Family Law

Property Division – Spousal Maintenance

In Washington, alimony is referred to as either “spousal support” or “spousal maintenance.”  An award of spousal maintenance aims not merely a means to provide the financially disadvantaged spouse with bare necessities, “but rather a flexible tool by which the parties’ standard of living may be equalized for an appropriate period of time.”[1]  To accomplish the statute—RCW 26.09.090—enumerates six factors that must be considered:

(a) The financial resources of the party seeking maintenance, including separate or community property apportioned to him, and his ability to meet his needs independently, including the extent to which a provision for support of a child living with the party includes a sum for that party as custodian;

(b) The time necessary to acquire sufficient education or training to enable the party seeking maintenance to find employment appropriate to his skill, interests, style of life, and other attendant circumstances;

(c) The standard of living established during the marriage;

(d) The duration of the marriage;

(e) The age, physical and emotional condition, and financial obligations of the spouse seeking maintenance;

(f) The ability of the spouse from whom maintenance is sought to meet his needs and financial obligations while meeting those of the spouse seeking maintenance.

Although no one is entitled to spousal maintenance as a matter of right,[2] the foregoing factors have been described as “extremely flexible.”[3]  The statute places emphasis on the justness of an award, not its method of calculation.[4]  But an award of permanent maintenance is rare,[5] and courts have occasionally approved awards of lifetime maintenance in a reasonable amount when it is clear the spouse seeking maintenance will not be able to contribute significantly to his or her own livelihood.[6]  Those cases are few and far between.  The general rule of thumb is that you may be awarded one year of maintenance for (roughly) every four years of marriage.

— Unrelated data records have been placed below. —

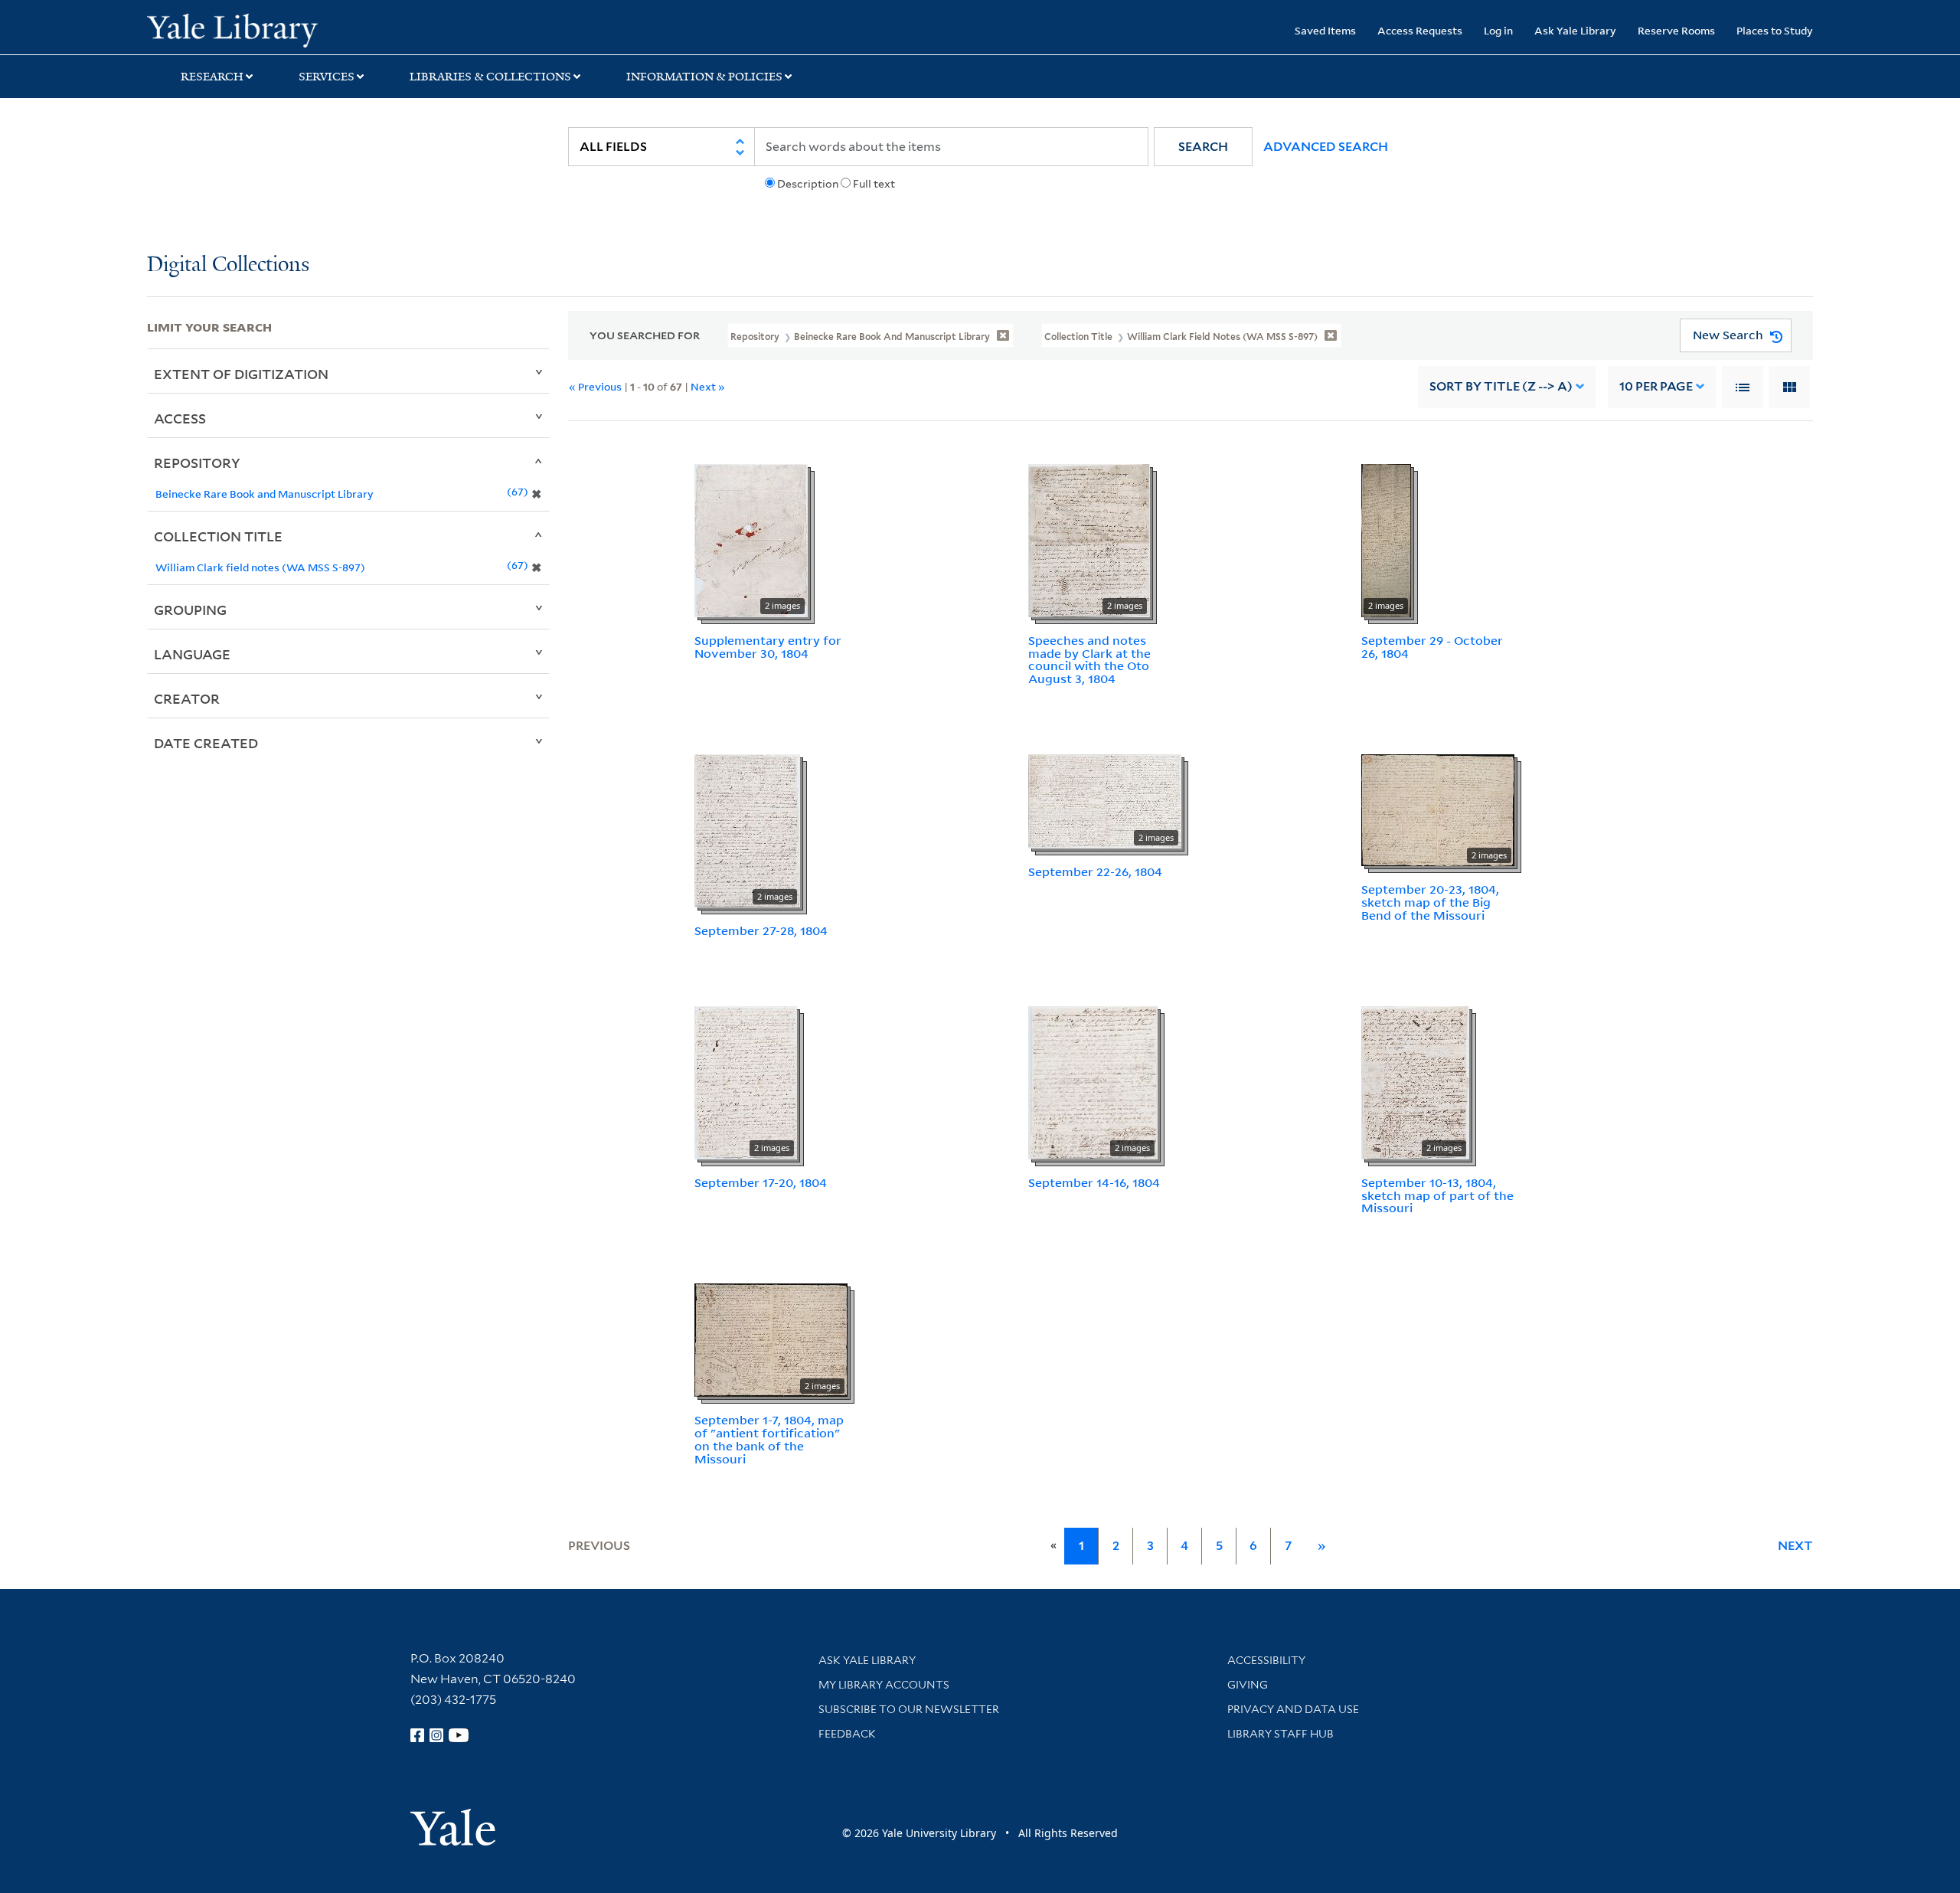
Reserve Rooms (1676, 30)
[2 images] (751, 539)
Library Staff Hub (1280, 1734)
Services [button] (326, 76)
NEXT (1795, 1545)
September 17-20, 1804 (760, 1182)
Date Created (206, 743)
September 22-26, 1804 (1095, 871)
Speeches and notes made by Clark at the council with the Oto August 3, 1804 (1089, 659)
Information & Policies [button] (704, 76)
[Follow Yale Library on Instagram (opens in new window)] (436, 1735)
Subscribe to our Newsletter (908, 1709)
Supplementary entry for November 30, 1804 (767, 647)
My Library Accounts (883, 1685)
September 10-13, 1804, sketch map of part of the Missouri (1437, 1195)
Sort (1501, 386)
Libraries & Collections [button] (490, 76)
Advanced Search (1325, 146)
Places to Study (1774, 30)
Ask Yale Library (1575, 30)
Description (807, 184)
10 (1656, 386)
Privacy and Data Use (1293, 1709)
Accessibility (1266, 1660)
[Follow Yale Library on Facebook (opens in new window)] (417, 1735)
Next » (708, 386)
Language (192, 654)
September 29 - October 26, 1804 (1432, 647)
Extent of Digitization (241, 374)
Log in (1498, 30)
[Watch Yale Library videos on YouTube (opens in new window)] (459, 1735)
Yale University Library (272, 29)
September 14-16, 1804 (1094, 1182)
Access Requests (1419, 30)
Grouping (190, 609)
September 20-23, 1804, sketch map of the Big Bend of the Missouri (1430, 902)
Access (180, 418)
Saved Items (1325, 30)
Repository (197, 462)
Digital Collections (228, 265)
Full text (874, 184)
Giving (1247, 1685)
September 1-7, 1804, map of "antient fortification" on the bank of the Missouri (769, 1439)
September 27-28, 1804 (761, 930)
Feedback (847, 1734)
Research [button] (212, 76)
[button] (1203, 146)
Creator (187, 698)
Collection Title (218, 536)
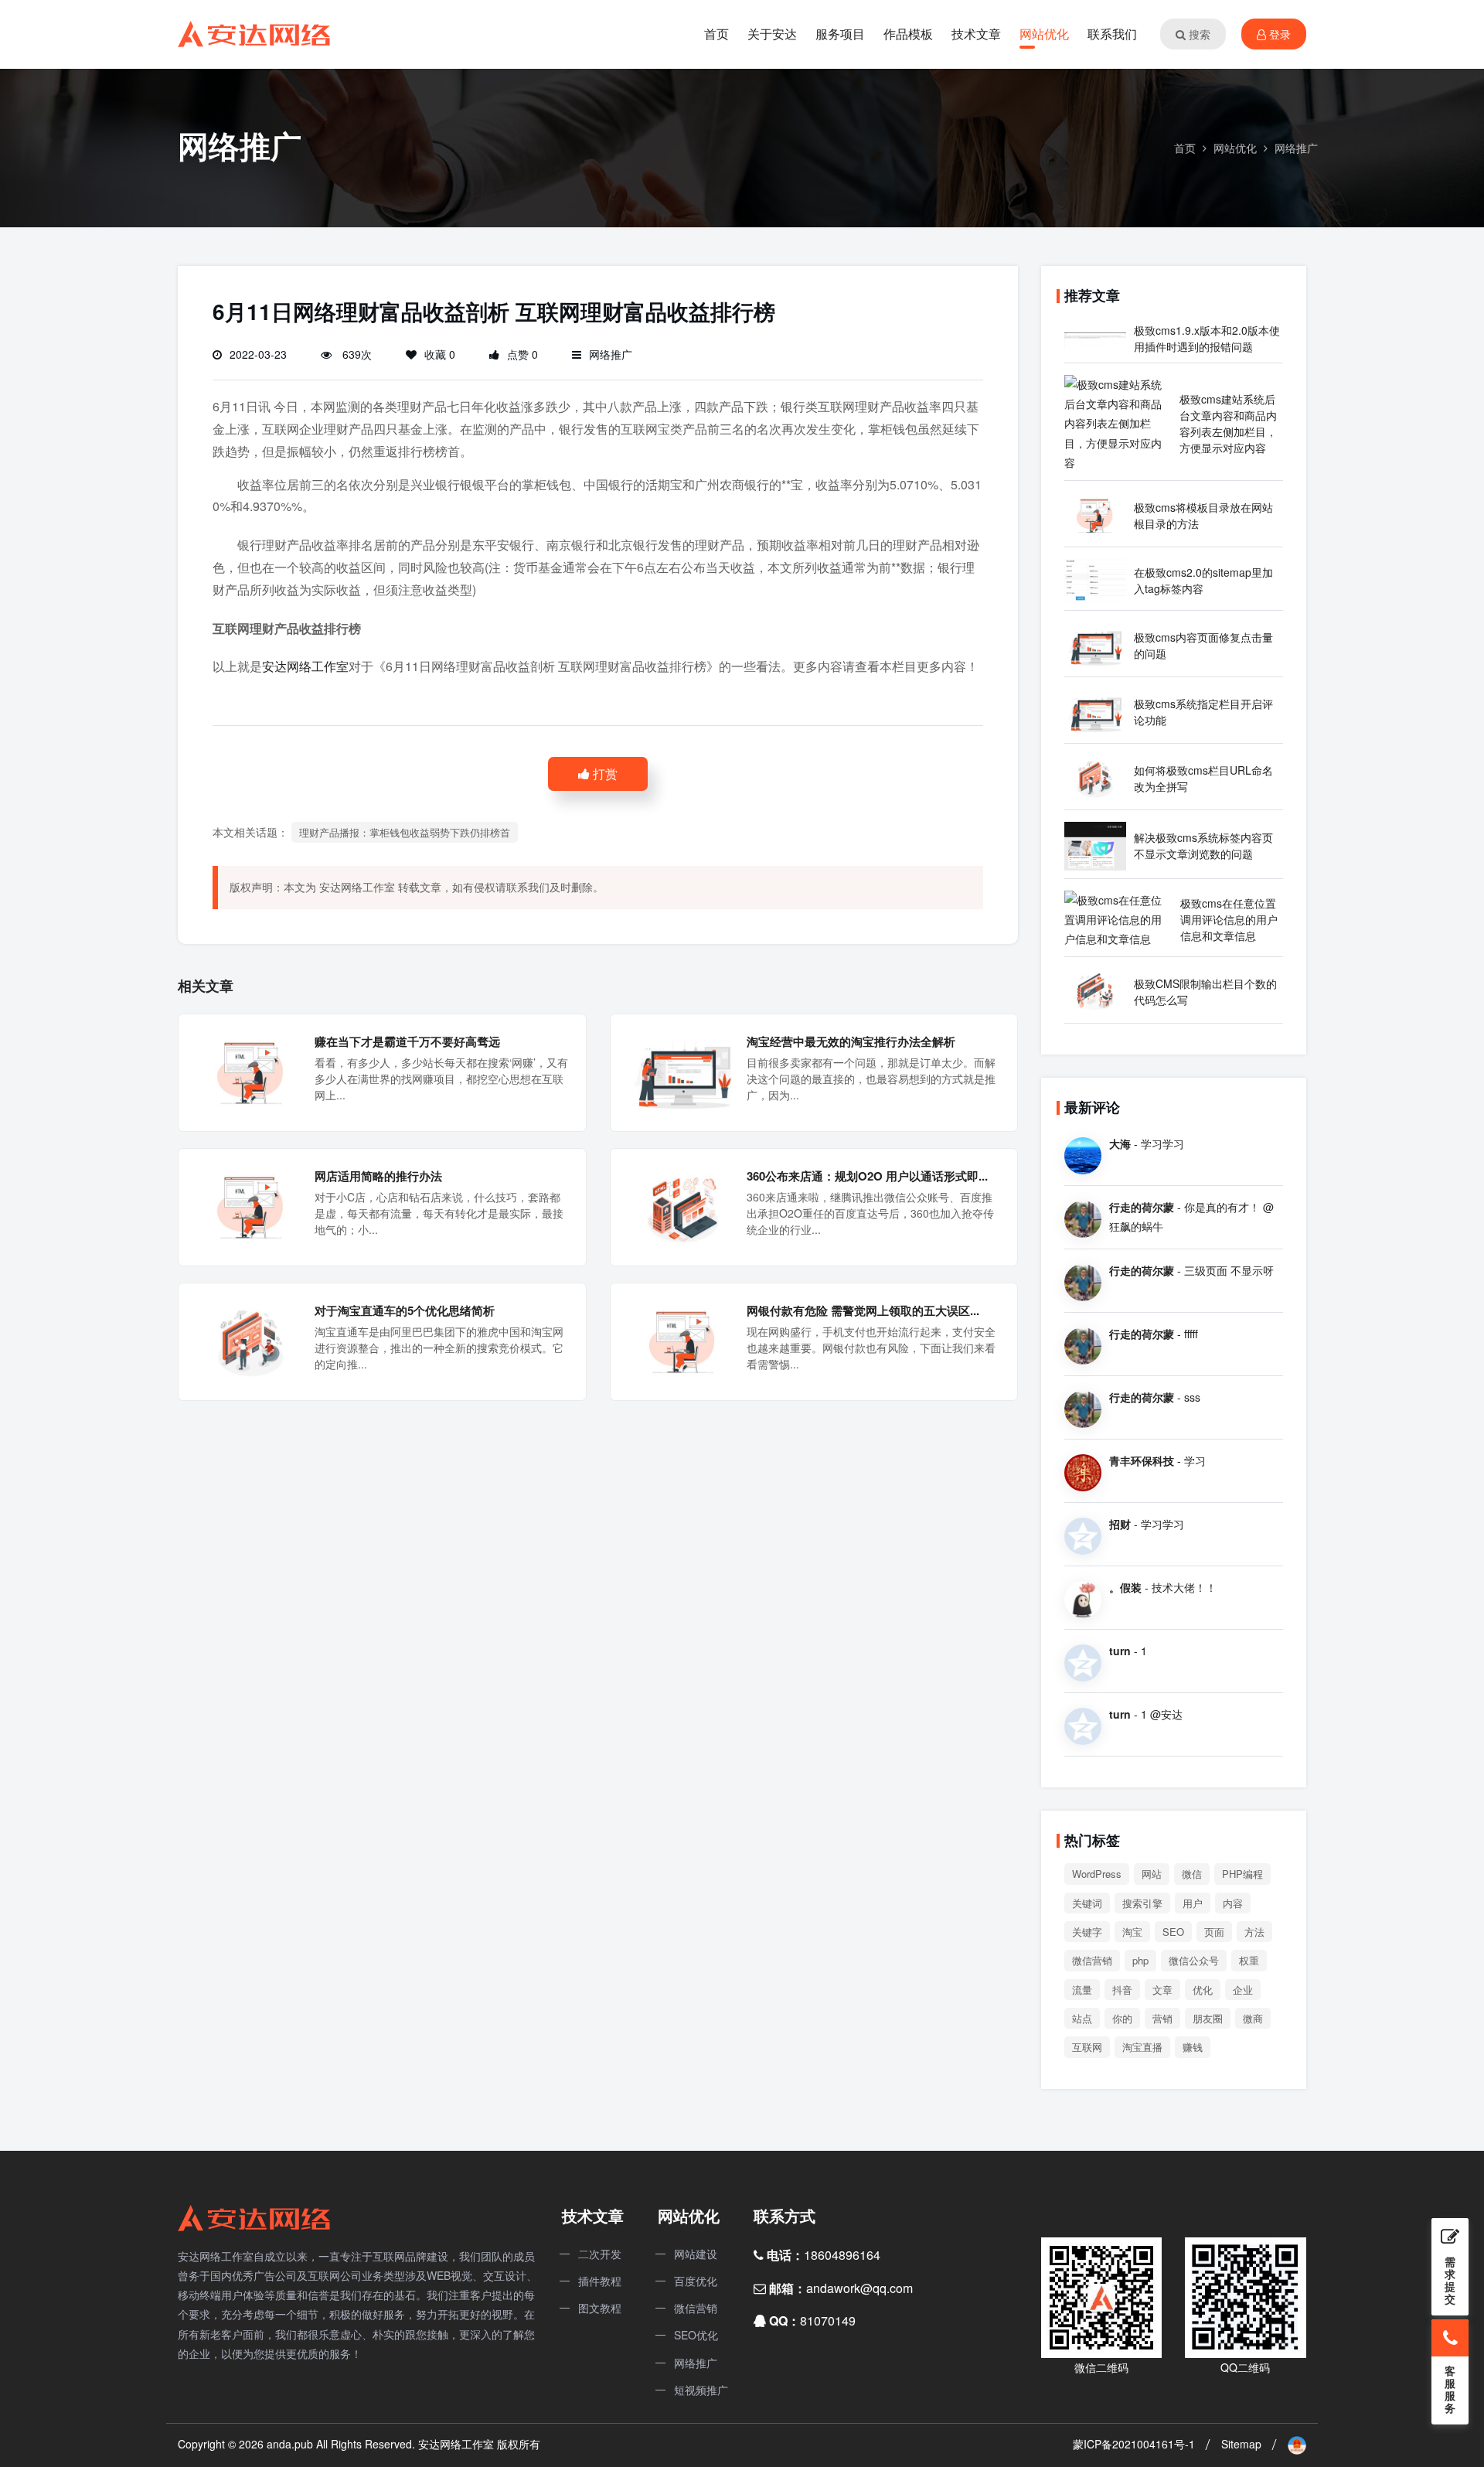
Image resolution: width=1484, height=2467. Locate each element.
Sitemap (1241, 2444)
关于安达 (772, 34)
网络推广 (1296, 147)
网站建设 (695, 2253)
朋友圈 (1208, 2018)
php (1140, 1960)
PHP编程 (1242, 1873)
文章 (1162, 1989)
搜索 (1198, 34)
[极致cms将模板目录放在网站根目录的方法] (1095, 514)
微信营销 (1092, 1960)
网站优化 (1044, 34)
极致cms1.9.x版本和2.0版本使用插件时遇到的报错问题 (1207, 338)
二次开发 (599, 2253)
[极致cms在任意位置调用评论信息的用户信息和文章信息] (1118, 917)
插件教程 (599, 2280)
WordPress (1097, 1873)
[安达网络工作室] (255, 32)
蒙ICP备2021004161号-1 (1134, 2444)
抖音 (1122, 1989)
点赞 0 (522, 354)
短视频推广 (701, 2389)
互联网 (1087, 2046)
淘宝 (1132, 1931)
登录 (1278, 34)
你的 (1122, 2018)
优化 (1203, 1989)
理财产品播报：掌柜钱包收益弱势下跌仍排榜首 (404, 832)
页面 (1214, 1931)
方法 (1254, 1931)
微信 (1192, 1873)
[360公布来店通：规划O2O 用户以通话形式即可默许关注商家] (683, 1205)
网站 (1152, 1873)
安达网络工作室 (305, 666)
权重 (1249, 1960)
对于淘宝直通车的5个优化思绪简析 (405, 1310)
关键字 (1087, 1931)
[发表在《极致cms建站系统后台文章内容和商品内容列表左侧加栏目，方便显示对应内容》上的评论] (1082, 1154)
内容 (1233, 1903)
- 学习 (1157, 1460)
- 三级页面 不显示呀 (1191, 1270)
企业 (1243, 1989)
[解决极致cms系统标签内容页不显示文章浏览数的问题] (1095, 844)
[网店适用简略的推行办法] (251, 1205)
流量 (1082, 1989)
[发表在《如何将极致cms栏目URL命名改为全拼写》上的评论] (1082, 1408)
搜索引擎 (1142, 1903)
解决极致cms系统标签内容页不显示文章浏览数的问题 (1203, 845)
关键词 (1087, 1903)
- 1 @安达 (1146, 1714)
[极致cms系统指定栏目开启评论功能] (1095, 710)
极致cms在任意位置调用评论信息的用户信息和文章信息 (1229, 919)
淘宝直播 (1142, 2046)
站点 (1082, 2018)
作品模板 (908, 34)
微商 (1253, 2018)
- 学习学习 (1146, 1143)
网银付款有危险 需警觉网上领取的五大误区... (863, 1310)
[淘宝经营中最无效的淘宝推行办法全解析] (683, 1070)
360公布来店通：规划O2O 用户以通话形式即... (867, 1175)
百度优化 (695, 2280)
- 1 (1128, 1650)
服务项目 (840, 34)
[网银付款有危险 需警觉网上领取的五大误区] (683, 1340)
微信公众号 (1194, 1960)
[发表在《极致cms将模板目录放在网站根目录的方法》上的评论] (1082, 1217)
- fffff (1153, 1333)
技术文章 (976, 34)
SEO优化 (696, 2335)
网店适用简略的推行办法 (378, 1175)
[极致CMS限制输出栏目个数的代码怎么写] (1095, 990)
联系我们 (1112, 34)
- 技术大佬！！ (1163, 1587)
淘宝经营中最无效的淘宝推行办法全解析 (851, 1041)
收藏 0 (439, 354)
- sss (1154, 1397)
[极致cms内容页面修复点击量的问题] (1095, 644)
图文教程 (599, 2307)
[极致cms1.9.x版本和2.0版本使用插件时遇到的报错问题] (1095, 338)
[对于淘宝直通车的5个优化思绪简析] (251, 1340)
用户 (1193, 1903)
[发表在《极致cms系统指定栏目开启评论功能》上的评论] (1082, 1725)
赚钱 (1193, 2046)
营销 (1162, 2018)
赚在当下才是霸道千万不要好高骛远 (407, 1041)
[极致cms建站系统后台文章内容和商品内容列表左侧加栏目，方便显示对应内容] (1117, 422)
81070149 (828, 2320)
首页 (716, 34)
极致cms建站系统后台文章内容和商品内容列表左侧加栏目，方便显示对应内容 (1228, 423)
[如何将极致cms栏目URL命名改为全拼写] (1095, 777)
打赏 (604, 773)
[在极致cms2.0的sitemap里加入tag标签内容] (1095, 579)
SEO (1173, 1931)
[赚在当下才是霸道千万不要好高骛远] (251, 1070)
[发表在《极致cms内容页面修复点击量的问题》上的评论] (1082, 1661)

An award of spousal maintenance will be made in consideration of the property division.[7]  After all, the statutory factors governing the need for spousal maintenance are designed to account for all relevant economic circumstances, which inherently encompasses the property division. In the case of In re Marriage of Kaplan, the wife argued the trial court erred in its maintenance award (six years’ worth) which was based, in part, on awarding her the family house that she would thereafter have to sell; but the Court of Appeals disagreed with the wife, reasoning she “was awarded the family home and other assets for her to use to maintain her standard of living.”[8]

It should also be noted that any marital misconduct by one or both spouses—including infidelity or abuse—is not considered in spousal maintenance.  In fact, the statute explicitly states that the division will be done “without regard to misconduct.”[9]  The legislature intended to remove the concept of fault from divorce actions to better reflect the realities of modern marriage, something we have written about here.  Courts have said misconduct refers to “immoral or physically abusive conduct within the marital relationship;” however, marital misconduct it does not encompass “gross fiscal improvidence, the squandering of marital assets or . . . the deliberate and unnecessary incurring of tax liabilities.”[10]

There is an abundance of case law relating to each of the factors set forth in RCW 26.09.090.  And, those factors are nonexclusive.  The court may therefore take into consideration other factors, such as intangible contributions to the marriage.  For more information on these factors and whether your case is suited for spousal support, contact a family law attorney at Lasher Holzapfel Sperry & Ebberson.

[1] Washburn v. Washburn, 677 P.2d 152, 158 (Wash. 1984).
[2] Cleaver v. Cleaver, 516 P.2d 508, 512 (Wash. Ct. App. 1973).
[3] Washburn, 677 P.2d at 158.
[4] Id. at 160.
[5] In re Marriage of Matthews, 853 P.2d 462, 468 (Wash. Ct. App. 1993).
[6] See In re Marriage of Sheffer, 802 P.2d 817 (Wash. Ct. App. 1990); In re Marriage of Bulicek, 800 P.2d 394 (Wash. Ct. App. 1990); In re Marriage of Morrow, 770 P.2d 197 (Wash. Ct. App. 1989).
[7] In re Marriage of Kaplan, 421 P.3d  1046, 1055 (2018).
[8] Id.
[9] RCW 26.09.090.
[10] Urbana v. Urbana, 195 P.3d 959, 965 (Wash. Ct. App. 2008).